About Elise and the Business
Tell us more about what exactly you do
Elise: I help established brands launch and scale on Amazon. My consultancy, This is Unicorn, helps Amazon Vendors & Sellers with everything from PPC & AMS optimization & management, listing optimization, keyword ranking to account management, and more. I’m also an Amazon seller myself — I own brands and sell in the US & EU marketplaces. I’ve grown my most recent Amazon brand from Zero to 6-figures in just 6 months.
What is your academic background and how did you get into this field?
Elise: My academic background is in Economics & Social History — gender studies, cultural history, that kind of thing. I’ve always felt entrepreneurial and into marketing–I remember having big ideas for a one-of-a-kind joke book when I was about 9 that was going to be the Next Big Thing (the funny thing is that I can’t actually tell jokes myself so it wouldn’t have been very good) — but I always gravitated towards startups.
My most recent role before I made the jump for myself was for an amazing startup in London, ‘SoPost’ — I’d always wanted to work in a small startup and help shape the team from the start.
I had the chance to build up the account management team from scratch to four people, working with clients such as L’Oreal, Burberry, Benefit Cosmetics, P&G etc. It was a blast!
At the same time, I was closely watching what was going on in the ecommerce space — new independent brands were growing up and really challenging these existing, household names, and it was becoming easier with platforms such as Shopify and Amazon. I wanted to be a part of that movement too.
So I left London, moved to Bali, started my own, and here I am now!
How long have you been doing this? What are few ideas you tried before this?
Elise: I started my first e-commerce brand in Oct 2015. I’d read an article on the Shopify blog about how a team challenged themselves to create a brand & start selling within 72 hours. I loved this idea, so 2 friends and myself challenged ourselves to do the same, but in 48 hours!
We started a brand called The Shoreditch Beard, selling amazing blends of Beard Oil. Through this experience, I started to learn more about the Amazon platform, and all the strategies & tactics specific to it. It seemed like a good model, so I decided to launch another brand, solely on Amazon.
I’ve learned so much in the last 2 years and I’ve taken my most recent brand from zero to six figures in just 6 months. My partner Gianluca joined the team a few months ago as well — he’s a technical product manager who’s obsessed about processes and before helping me, he helped VC-backed tech startups in London.
I see very few brands with these resources, especially when they’re starting out. We’ve built scalable, repeatable processes & a reliable team that have helped my brands grow. Everything from keyword & listing optimisation to PPC management, to customer service templates and VA hiring, and more.

▶ **Extracted data entries**:
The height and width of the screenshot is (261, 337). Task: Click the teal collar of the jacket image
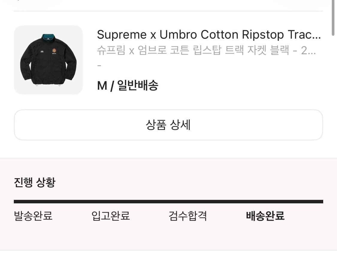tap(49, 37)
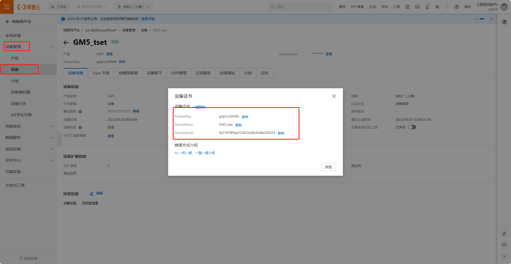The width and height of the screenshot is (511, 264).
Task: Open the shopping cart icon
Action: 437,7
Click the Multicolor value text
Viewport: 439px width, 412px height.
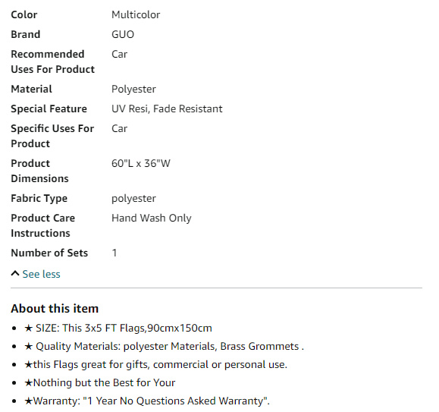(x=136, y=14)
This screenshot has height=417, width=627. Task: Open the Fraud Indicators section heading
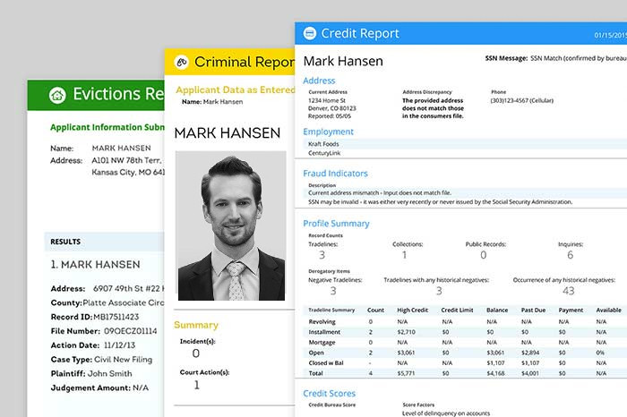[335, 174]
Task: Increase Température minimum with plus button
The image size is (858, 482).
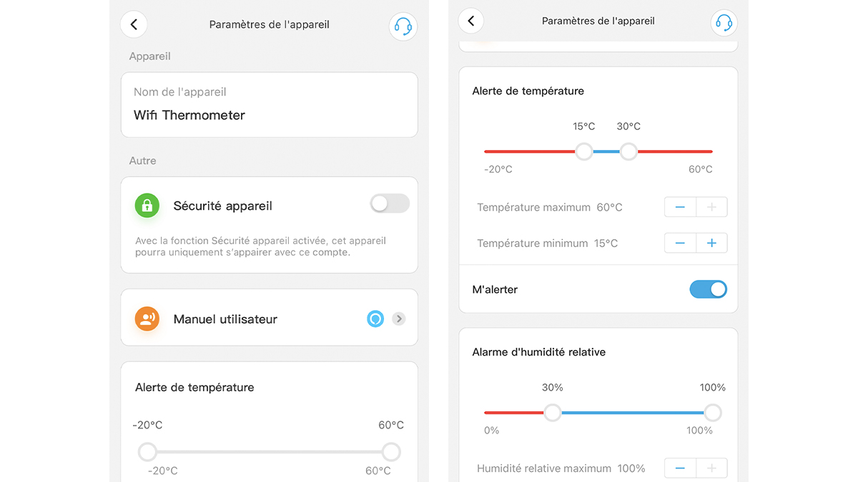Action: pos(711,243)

▶ **Problems**:
A – Rewrite the stretch of the interview with Elise from "About Elise and" through "6-figures in just 6 months.", changing "consultancy" to "agency".
B – According to the interview with Elise, why did she leave her role at the London startup to start her own business?
None of the entries are needed for this work.

▶ **Responses in order**:
A –
About Elise and the Business
Tell us more about what exactly you do
Elise: I help established brands launch and scale on Amazon. My agency, This is Unicorn, helps Amazon Vendors & Sellers with everything from PPC & AMS optimization & management, listing optimization, keyword ranking to account management, and more. I’m also an Amazon seller myself — I own brands and sell in the US & EU marketplaces. I’ve grown my most recent Amazon brand from Zero to 6-figures in just 6 months.

B – She had been watching the ecommerce space, where new independent brands were growing and challenging established household names. Platforms such as Shopify and Amazon were making this easier, and she wanted to be part of that movement.